> _PASSAGE SHOWN_:
++++++
This is where we get the terms "Lolita Complex" or "Lolicon" in Japan, and the slang for "lolita", meaning a sexually attractive and/or promiscuous young girl. Celine Dion also recorded a song called "Lolita" which is sung from the point of view of a young woman trying to seduce an older man.
Adapted into two films, one by Stanley Kubrick, the other by Adrian Lyne. Trope Namer for Lolicon.
- Added Alliterative Appeal: Lots and lots. The title quote shows it well.
- A Boy and His X: A man and his under-aged lover.
- Affably Evil: Humbert Humbert in spades. There's at least one moment in the book (which also turns up in some form in the movie adaptations) in which he contemplates killing his wife and how easily he could get away with it, but finds that he really is just too nice to do it. In some ways, this actually makes him even worse, and the mid-story Diabolus Ex Machina that puts her out of his way that much more bitterly ironic. The unabridged audio book version, read by Jeremy Irons, carries this further - Irons' reading over twelve hours almost makes the character's actions excusable.
- Anti-Villain: Humbert Humbert again. He does show a streak of genuine guilt from time to time in his narrative and try to make up--in part--for what he's done to Lolita.
- Author Avatar: Oddly, given his crimes and Nabokov's own opinion toward him, Humbert could count for this, being one of a number of Nabokov protagonists who like the author himself, is a highly cultured emigre. This is tidily averted in one aspect: Nabokov was a respected lepidopterist. H.H. sees hawk-moths in the Arizona twilight and thinks they are hummingbirds. It is also interesting to note how Humbert discredits his journal as being a work of fiction using people he knows as archtypes and putting them into extreme situations. He even says that this is part of the trade of the author as well.
- Awesome McCoolname: Invoked by the narrator when he tells that he introduced himself to Charlotte as Edgar H. Humbert.
- Bear Trap Bed: Film only.
- Black Comedy: The blackest.
- Boom! Headshot!: Humbert tries to kill Quilty this way, but fails gruesomely.
- Bottle Fairy: Rita, an alcoholic whom Humbert once described as "amiably drunk".
- Bratty Teenage Daughter: Lolita, or so Humbert would want us to believe.
++++++
> _AVAILABLE DATA_:

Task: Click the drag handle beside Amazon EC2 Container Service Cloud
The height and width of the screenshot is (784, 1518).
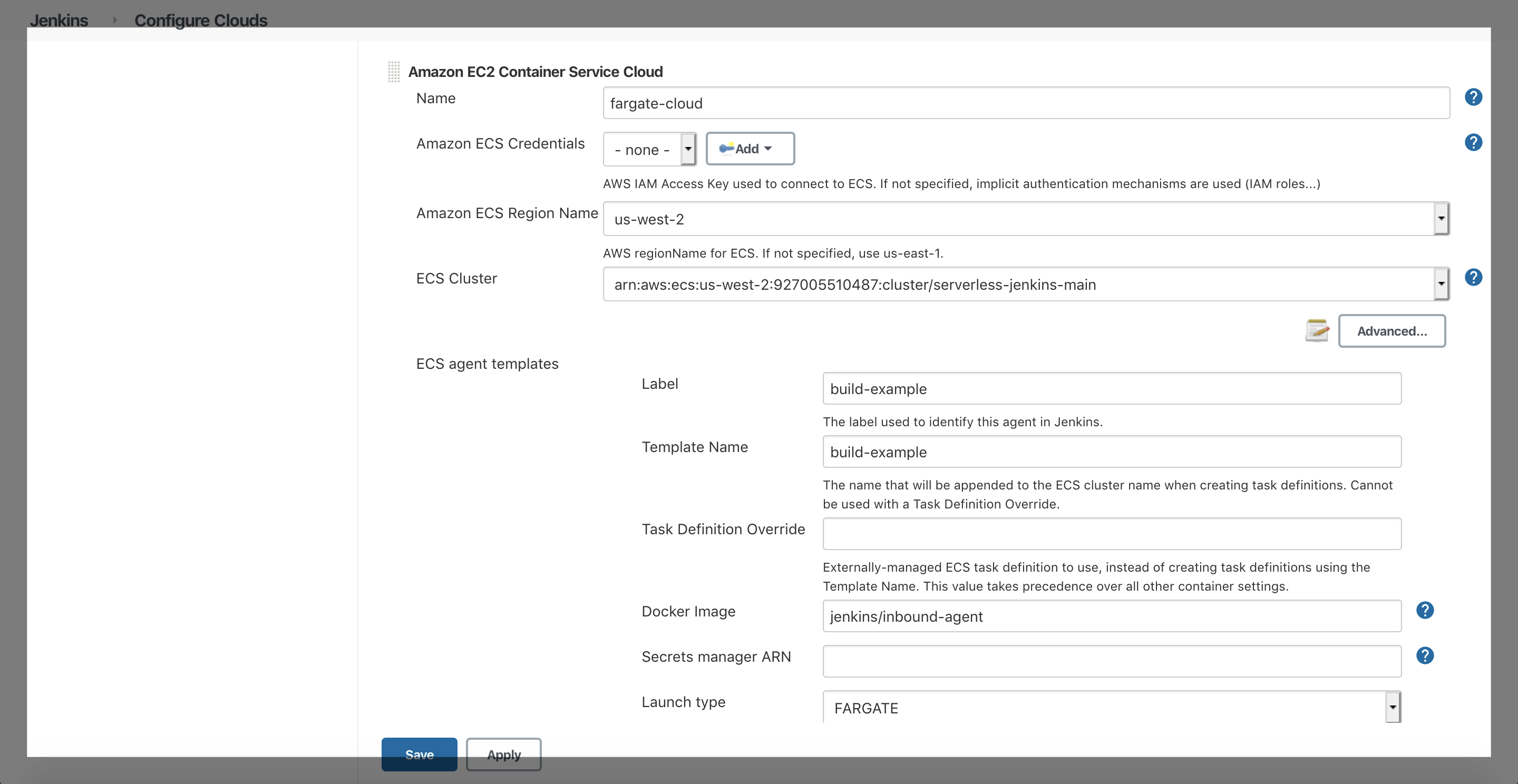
++++++
> _SET TASK A_:
In the trope list on Lolita, who reads the unabridged audio book version?
> _SET TASK B_:
Continue the trope list on Lolita with further entries after the last one shown.

> _RESULT A_:
Jeremy Irons.

> _RESULT B_:
- Break the Cutie: The entire book could be considered one for Lolita, considering her childhood is essentially destroyed. Most of the time she doesn't show this (except when she cries at night), and at the book's very end when she is pregnant and married at 16 she seems oddly accepting and bears no ill will towards H.H.
- Chick Magnet: Humbert, according to himself. It's a source of some irritation, given that he isn't all that interested in grown women.
- Children Are Innocent: Subverted; Humbert is astonished by how much Lo already knows, even though a large part of his worldview revolves around the existence of a class of pubescent girls that are non-innocent by nature. Most likely due to Unreliable Narrator. See Fridge Brilliance, below.
- Crap Saccharine World: Read the novel closely and you'll note the very disturbing contrast between the rosy, carefree surface of postwar American society and its rotten, vicious core. Lolita herself a good example: on the surface, she's a cheerful 12-year old girl who loves milkshakes, movies and other innocent pleasures; inside, she is deeply miserable.
- Daddy's Girl: Though Humbert's love for his "daughter" is not so fatherly...
- Dawson Casting: Averted in both film versions, which is rather surprising given the subject matter.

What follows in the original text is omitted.